[Collected data]
"""

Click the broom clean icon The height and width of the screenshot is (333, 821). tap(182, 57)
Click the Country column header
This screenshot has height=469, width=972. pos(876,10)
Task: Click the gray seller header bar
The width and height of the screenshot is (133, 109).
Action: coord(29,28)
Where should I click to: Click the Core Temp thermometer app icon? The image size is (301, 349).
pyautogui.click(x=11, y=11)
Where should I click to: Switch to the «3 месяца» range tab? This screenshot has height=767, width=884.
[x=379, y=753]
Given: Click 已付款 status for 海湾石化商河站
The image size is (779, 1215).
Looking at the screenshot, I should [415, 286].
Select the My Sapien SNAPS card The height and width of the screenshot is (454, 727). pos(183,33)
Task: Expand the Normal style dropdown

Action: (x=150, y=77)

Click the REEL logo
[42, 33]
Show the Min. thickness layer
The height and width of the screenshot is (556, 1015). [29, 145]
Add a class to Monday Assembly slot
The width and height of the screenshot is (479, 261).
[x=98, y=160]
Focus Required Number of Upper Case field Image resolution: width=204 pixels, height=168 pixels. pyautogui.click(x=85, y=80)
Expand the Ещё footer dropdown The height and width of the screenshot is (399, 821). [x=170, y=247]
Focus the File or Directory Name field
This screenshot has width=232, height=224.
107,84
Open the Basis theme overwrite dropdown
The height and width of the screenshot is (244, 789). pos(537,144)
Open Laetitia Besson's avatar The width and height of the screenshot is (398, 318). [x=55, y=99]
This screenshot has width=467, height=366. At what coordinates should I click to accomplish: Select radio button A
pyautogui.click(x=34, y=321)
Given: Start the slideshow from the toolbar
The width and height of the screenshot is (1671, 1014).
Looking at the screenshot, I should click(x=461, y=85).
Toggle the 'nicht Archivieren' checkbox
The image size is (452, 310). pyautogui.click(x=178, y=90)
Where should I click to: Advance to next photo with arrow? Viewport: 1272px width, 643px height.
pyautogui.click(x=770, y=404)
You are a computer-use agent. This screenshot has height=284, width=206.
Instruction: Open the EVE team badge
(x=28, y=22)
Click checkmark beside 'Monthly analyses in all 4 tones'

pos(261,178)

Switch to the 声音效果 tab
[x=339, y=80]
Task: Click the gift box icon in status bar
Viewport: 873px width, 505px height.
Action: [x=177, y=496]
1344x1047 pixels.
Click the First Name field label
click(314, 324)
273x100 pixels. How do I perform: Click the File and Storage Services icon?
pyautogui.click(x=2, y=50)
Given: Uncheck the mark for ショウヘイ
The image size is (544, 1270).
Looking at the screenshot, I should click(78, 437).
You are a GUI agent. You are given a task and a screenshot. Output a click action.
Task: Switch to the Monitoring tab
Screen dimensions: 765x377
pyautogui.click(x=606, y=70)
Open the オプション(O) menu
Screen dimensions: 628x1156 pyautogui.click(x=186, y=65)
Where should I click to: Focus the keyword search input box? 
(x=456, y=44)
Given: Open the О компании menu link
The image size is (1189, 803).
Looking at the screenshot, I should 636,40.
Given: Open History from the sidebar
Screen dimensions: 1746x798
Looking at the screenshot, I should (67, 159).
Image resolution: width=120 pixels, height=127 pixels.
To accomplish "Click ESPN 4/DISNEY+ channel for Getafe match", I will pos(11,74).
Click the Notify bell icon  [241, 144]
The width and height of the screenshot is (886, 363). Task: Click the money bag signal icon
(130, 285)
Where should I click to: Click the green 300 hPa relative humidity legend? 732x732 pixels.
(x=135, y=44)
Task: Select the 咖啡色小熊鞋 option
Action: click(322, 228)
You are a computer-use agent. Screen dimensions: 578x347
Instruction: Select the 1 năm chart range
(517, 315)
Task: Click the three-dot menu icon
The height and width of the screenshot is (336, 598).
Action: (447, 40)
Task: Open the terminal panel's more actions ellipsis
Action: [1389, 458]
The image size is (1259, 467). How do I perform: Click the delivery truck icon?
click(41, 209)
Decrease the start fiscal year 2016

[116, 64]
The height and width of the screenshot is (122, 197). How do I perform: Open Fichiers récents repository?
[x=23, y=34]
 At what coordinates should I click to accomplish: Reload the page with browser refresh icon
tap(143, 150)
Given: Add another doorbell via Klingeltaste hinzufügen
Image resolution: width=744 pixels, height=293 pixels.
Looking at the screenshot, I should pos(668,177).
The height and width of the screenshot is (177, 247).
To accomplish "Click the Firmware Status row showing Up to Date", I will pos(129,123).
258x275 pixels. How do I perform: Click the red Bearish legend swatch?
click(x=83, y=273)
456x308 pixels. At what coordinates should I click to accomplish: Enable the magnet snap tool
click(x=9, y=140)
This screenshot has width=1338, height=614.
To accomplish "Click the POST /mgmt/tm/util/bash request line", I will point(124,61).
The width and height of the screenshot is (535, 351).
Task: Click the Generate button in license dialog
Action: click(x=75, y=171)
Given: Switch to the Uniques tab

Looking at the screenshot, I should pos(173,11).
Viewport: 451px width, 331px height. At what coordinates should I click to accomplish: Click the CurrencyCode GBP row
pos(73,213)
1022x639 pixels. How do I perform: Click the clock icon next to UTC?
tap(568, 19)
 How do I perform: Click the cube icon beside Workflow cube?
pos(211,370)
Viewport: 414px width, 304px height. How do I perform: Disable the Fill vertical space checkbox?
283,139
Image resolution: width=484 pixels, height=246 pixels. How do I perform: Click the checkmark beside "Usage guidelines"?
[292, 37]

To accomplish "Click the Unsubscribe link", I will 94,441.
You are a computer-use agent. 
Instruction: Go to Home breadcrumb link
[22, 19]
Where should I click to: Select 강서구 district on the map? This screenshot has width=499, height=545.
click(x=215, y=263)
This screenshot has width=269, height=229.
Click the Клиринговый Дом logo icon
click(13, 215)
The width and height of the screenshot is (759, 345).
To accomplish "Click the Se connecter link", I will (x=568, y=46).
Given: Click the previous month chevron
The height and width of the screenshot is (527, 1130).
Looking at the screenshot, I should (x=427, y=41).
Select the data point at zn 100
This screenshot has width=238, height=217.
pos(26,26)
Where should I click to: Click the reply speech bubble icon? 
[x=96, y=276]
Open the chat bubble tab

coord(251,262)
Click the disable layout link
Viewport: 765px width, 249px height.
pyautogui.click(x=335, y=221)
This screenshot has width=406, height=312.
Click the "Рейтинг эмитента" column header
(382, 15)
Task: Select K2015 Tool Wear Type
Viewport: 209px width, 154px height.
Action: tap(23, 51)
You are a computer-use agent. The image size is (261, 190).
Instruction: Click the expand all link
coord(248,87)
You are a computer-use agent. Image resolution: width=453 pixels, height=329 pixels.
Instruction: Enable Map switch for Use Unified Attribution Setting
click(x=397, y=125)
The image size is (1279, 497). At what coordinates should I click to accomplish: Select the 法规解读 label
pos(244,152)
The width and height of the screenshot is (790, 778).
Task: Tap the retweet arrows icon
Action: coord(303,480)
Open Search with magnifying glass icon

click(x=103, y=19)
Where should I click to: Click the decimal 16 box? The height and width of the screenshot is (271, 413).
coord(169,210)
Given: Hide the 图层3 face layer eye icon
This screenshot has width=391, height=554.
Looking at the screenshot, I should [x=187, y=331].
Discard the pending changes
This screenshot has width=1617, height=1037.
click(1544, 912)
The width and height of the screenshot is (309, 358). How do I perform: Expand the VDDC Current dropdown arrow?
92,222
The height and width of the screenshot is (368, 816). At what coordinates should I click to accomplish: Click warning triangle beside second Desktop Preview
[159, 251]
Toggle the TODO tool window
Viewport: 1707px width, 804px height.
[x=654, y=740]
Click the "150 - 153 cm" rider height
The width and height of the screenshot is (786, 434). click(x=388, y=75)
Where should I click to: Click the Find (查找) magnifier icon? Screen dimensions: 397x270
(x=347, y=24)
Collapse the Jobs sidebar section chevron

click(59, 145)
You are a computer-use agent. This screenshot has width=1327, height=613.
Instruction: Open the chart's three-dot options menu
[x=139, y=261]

"""

Each line in the data that holds the string "from" must be returned.

Given: Start the slideshow from the toolbar
Given: Open History from the sidebar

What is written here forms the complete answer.